Ein "Kommunist" als New Yorks Bürgermeister? Hype um Anti-Trump Mamdani
In New York hat am Dienstag die mit Spannung erwartete Bürgermeisterwahl begonnen. Um 06.00 Uhr (Ortszeit; 12.00 Uhr MEZ) öffneten in der US-Ostküstenmetropole die Wahllokale. In den Umfragen vorne liegt Zohran Mamdani. Der 34-Jährige indischer Abstammung, geboren in Uganda, gilt als klarer Favorit - um seine Person ist in den vergangenen Monaten ein regelrechter Kult in den USA entstanden.

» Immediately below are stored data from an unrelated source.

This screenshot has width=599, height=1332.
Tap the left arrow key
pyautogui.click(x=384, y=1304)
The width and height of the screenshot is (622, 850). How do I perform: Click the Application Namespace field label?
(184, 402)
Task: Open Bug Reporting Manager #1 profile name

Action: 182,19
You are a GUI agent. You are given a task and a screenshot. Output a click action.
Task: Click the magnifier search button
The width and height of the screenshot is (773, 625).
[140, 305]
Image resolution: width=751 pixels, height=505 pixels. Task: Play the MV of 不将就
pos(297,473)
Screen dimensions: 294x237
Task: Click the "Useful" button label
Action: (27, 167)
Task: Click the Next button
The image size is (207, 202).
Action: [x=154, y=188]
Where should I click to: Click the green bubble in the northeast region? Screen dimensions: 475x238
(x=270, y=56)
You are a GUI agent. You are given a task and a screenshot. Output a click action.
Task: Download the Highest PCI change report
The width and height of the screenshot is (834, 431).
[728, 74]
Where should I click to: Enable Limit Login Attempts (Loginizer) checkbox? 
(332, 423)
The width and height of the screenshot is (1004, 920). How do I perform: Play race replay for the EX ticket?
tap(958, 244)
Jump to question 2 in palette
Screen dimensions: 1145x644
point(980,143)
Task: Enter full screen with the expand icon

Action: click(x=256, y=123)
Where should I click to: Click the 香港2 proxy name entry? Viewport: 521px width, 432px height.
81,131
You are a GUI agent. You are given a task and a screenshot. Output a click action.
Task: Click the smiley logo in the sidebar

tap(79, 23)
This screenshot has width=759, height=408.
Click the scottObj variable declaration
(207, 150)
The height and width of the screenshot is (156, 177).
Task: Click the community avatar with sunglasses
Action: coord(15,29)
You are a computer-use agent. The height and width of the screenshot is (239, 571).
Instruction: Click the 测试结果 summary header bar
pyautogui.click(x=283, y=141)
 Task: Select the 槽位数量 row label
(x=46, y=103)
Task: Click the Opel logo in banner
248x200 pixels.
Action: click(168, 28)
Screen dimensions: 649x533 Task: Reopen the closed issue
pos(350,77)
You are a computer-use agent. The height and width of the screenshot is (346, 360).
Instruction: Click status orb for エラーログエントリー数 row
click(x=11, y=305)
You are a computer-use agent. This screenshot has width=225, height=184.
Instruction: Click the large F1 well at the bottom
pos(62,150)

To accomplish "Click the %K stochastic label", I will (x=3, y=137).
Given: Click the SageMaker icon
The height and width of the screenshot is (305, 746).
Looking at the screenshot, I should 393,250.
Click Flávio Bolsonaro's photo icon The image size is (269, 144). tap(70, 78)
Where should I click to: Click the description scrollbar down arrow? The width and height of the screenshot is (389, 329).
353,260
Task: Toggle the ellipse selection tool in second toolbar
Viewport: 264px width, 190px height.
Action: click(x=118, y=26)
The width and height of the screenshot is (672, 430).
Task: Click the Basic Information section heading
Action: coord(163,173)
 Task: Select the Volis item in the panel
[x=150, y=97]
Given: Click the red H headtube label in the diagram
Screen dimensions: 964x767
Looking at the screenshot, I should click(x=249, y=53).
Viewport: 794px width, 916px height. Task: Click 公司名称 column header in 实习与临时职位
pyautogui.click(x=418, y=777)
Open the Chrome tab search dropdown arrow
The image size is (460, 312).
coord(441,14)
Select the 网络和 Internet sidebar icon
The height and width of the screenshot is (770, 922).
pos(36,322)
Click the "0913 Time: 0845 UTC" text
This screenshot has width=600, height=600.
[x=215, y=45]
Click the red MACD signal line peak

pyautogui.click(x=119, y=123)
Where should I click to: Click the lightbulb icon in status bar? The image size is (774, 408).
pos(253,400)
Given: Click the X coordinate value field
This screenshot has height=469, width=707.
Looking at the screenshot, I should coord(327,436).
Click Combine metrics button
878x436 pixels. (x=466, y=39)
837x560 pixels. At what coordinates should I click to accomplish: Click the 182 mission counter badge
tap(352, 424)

Wie kann man sich die hohen Beliebtheitswerte des einstigen politischen Nobodys erklären, dem Wahlbeobachter nun gar die publikumswirksame Anziehungskraft eines Barack Obama nachsagen? Hier sind 5 Fakten über den Demokraten-Superstar, die vielleicht Erklärungsansätze liefern könnten.
1. New York ist vieles – vor allem teuer
Ein wesentliches Problem, dem sich die New Yorker tagtäglich stellen müssen: Der "Big Apple" ist für viele mittlerweile unleistbar geworden. Genau hier setzt das Programm des linken Kandidaten an, denn Mamdanis zentrales Thema sind die horrenden Lebenshaltungskosten in einer der teuersten Städte der Welt. Er fordert das Einfrieren bestimmter Mieten und die Ausweitung des öffentlich geförderten Wohnungsbaus. Mamdani verspricht neben der Mietpreisbremse zudem kostenlose Busse, Gratis-Kinderbetreuung, die Verdopplung des Mindestlohns auf 30 Dollar pro Stunde bis 2030 und stadteigene Supermärkte, die Lebensmittel billiger verkaufen.
Wie er das alles finanzieren will? Durch höhere Steuern für Wohlhabende und Unternehmen. Dafür bräuchte er jedoch die Unterstützung des New Yorker Parlaments und von Gouverneurin Kathy Hochul. Die Demokratin steht zwar hinter Mamdanis Kandidatur, lehnt Steuererhöhungen aber bisher ab. Die Kritiker des 34-Jährigen äußern daher Zweifel an der Umsetzbarkeit seiner zentralen Wahlkampfversprechen. Hinzu kommt: Mamdanis Ansage schürt in der Finanzwelt Sorgen. Firmen könnten New York verlassen, wenn die Stadt wirtschaftsfeindlich werde, so die Bedenken.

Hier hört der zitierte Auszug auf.